The density wave theory usually serves as a basis for the understanding
of the creation and maintaining of spiral arms in disk galaxies. But
there are now various forms of this theory of which none of them is
capable to serve in a sufficiently general way. Of course, this is due
to the fact that hardly a galaxy is a simple system which might serve
as a template. In the contrary, the galaxies with the most pronounced
density wave phenomena are those who have undergone an encounter quite
recently, such as M51 or M81. Rather undisturbed galaxies show the
effects of the density wave only weakly and for most of them the
sensitivity and resolution of today's telescopes is not sufficient to
resolve, e.g., the emission of all velocity tracers properly. Thus
we started the investigation of the molecular gas around a spiral arm
in the nearest galaxy with well defined spiral arms, M31. The region
chosen lies close to the giant star cloud NGC206 on the major axis.

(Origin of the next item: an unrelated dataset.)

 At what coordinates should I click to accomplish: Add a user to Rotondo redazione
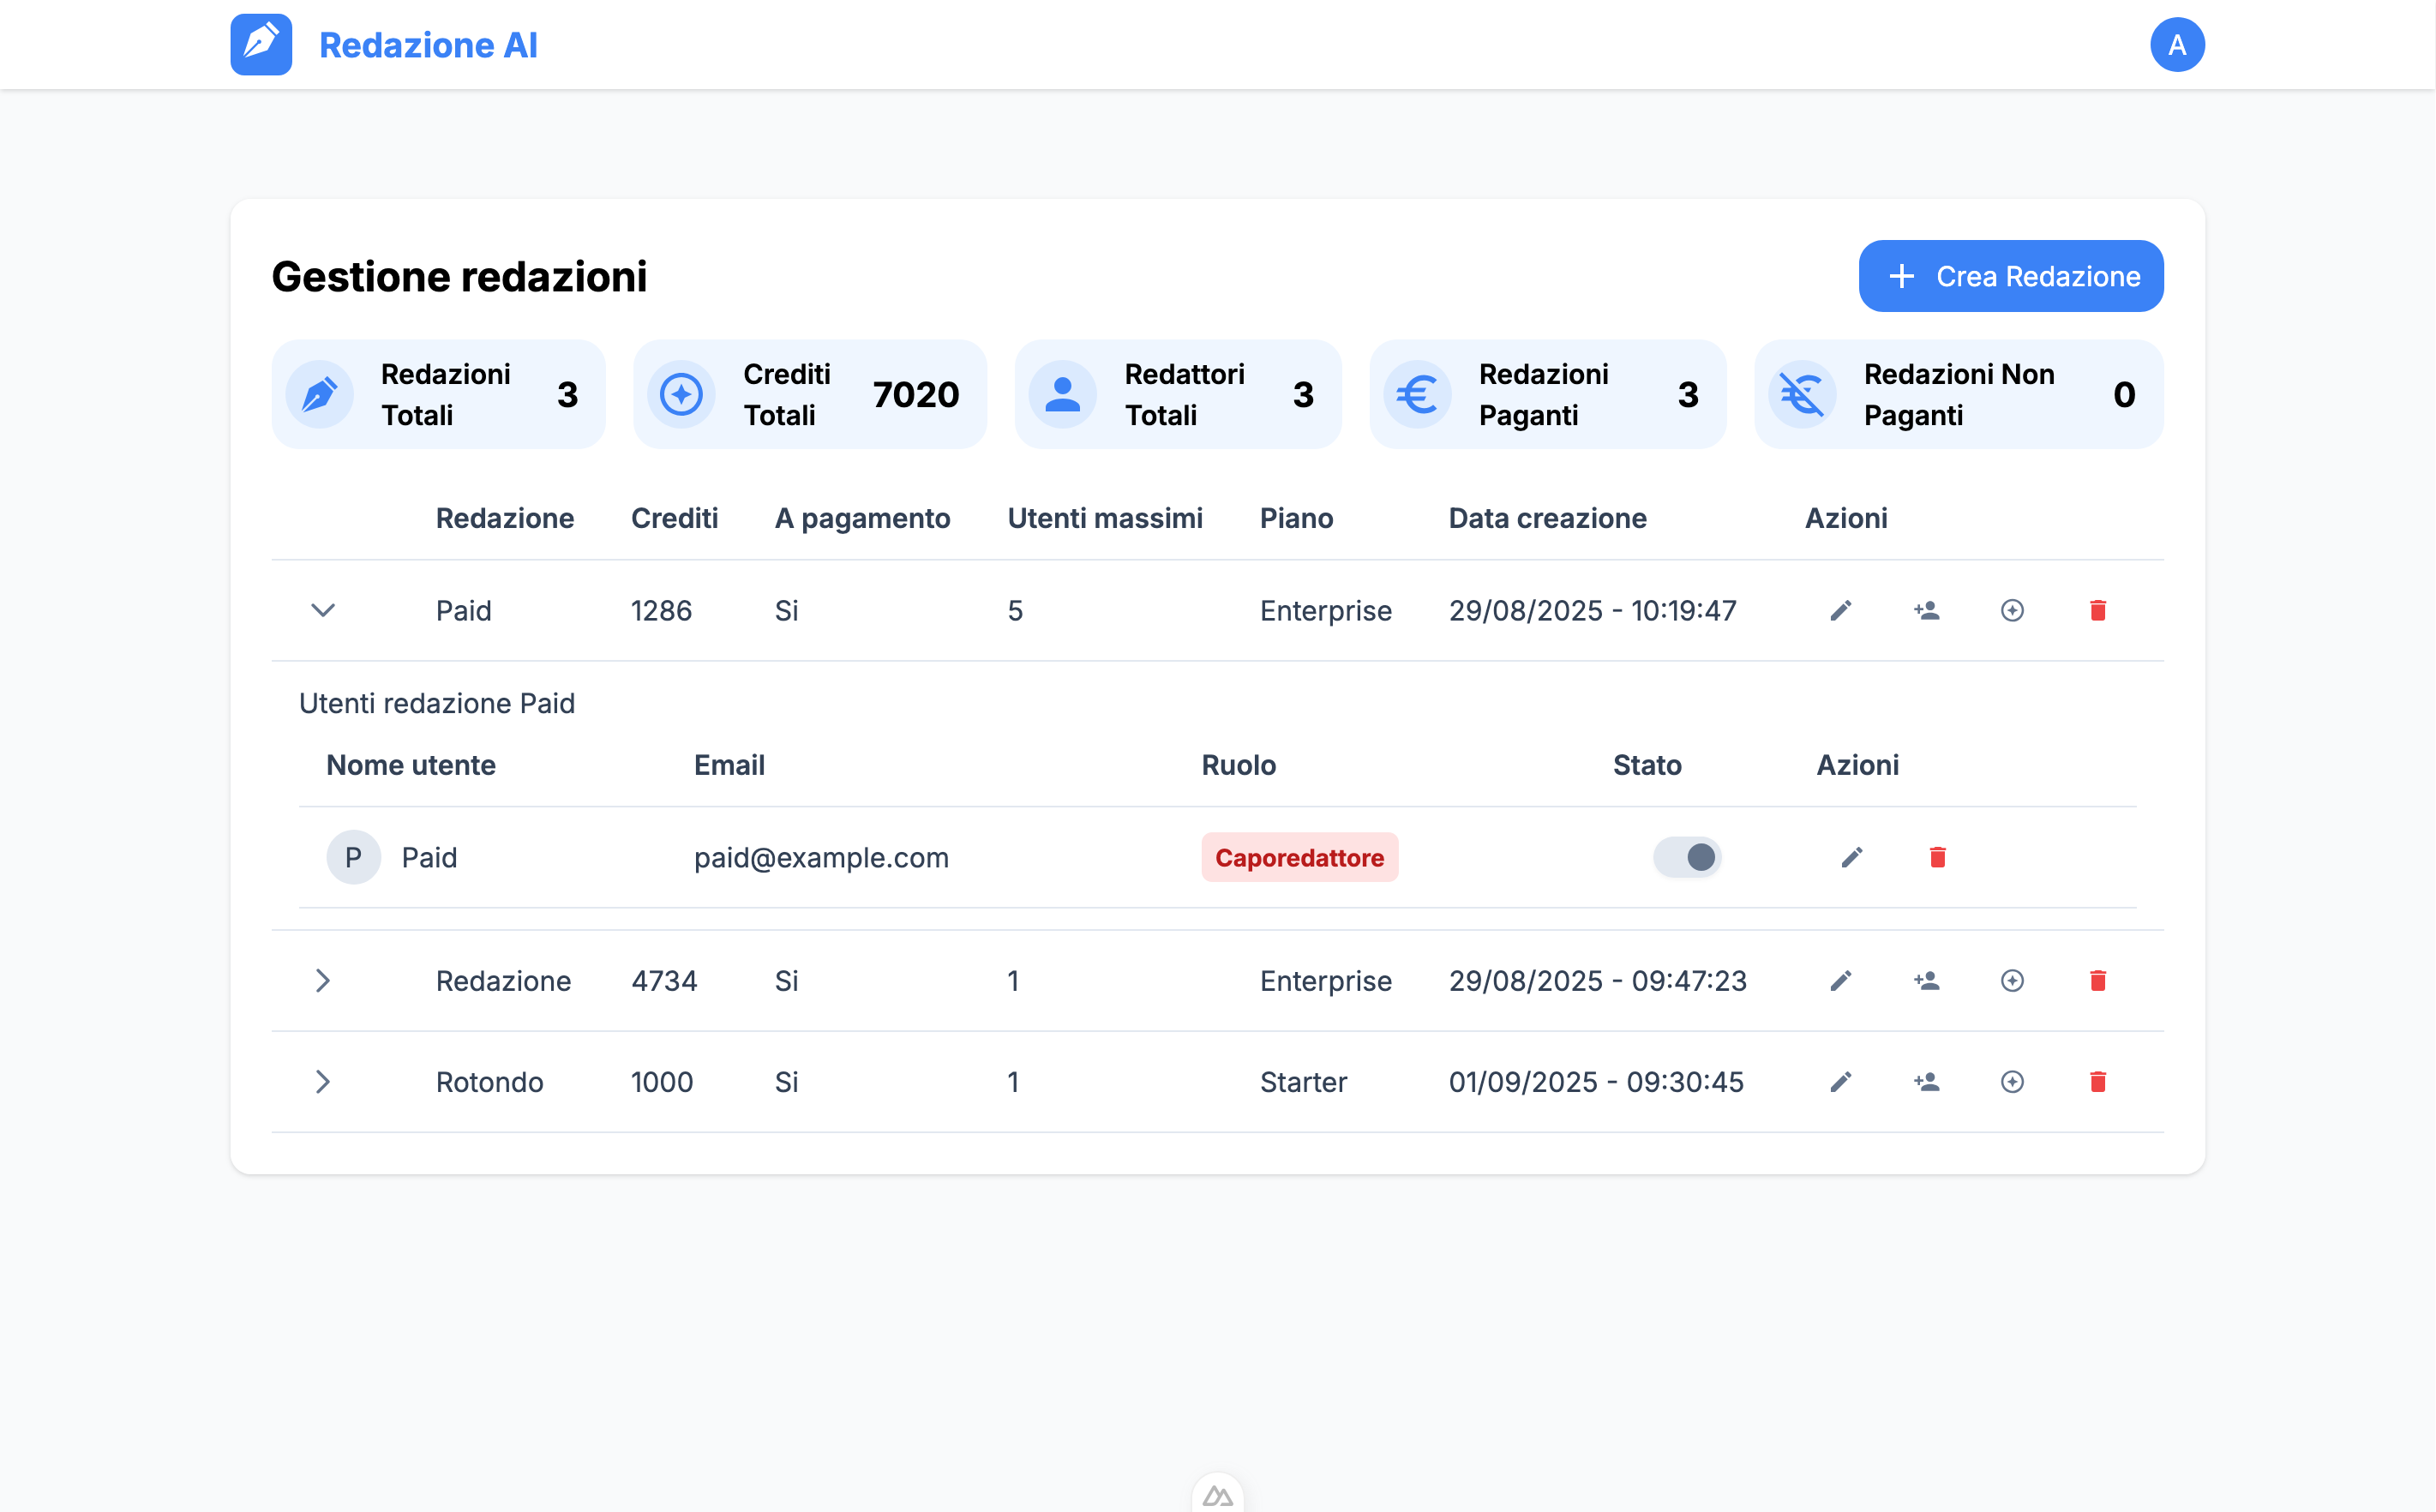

We are thus able to map the velocity field and the distribution of
the molecular gas with high spatial resolution.
 This yields the basis for the questions that can only be addressed
with ISO: How is the star forming rate influenced across the spiral
arm profile? What are the temperature profiles of the dust in this
arm? Is there a visible processing of dust properties when comparing
the interarm regions upstream and downstream of the spiral arm? And
in particular: What is the influence of a giant star cloud like NGC206
on the surrounding ISM? IRAS has shown, that the general distribution
of the dust temperatures in M31 seems to be only very little influenced
by locally enhanced radiation. But its low resolution cannot give a
detailed answer to this question. Only ISO is capable to provide the
high quality of data needed to answer these questions.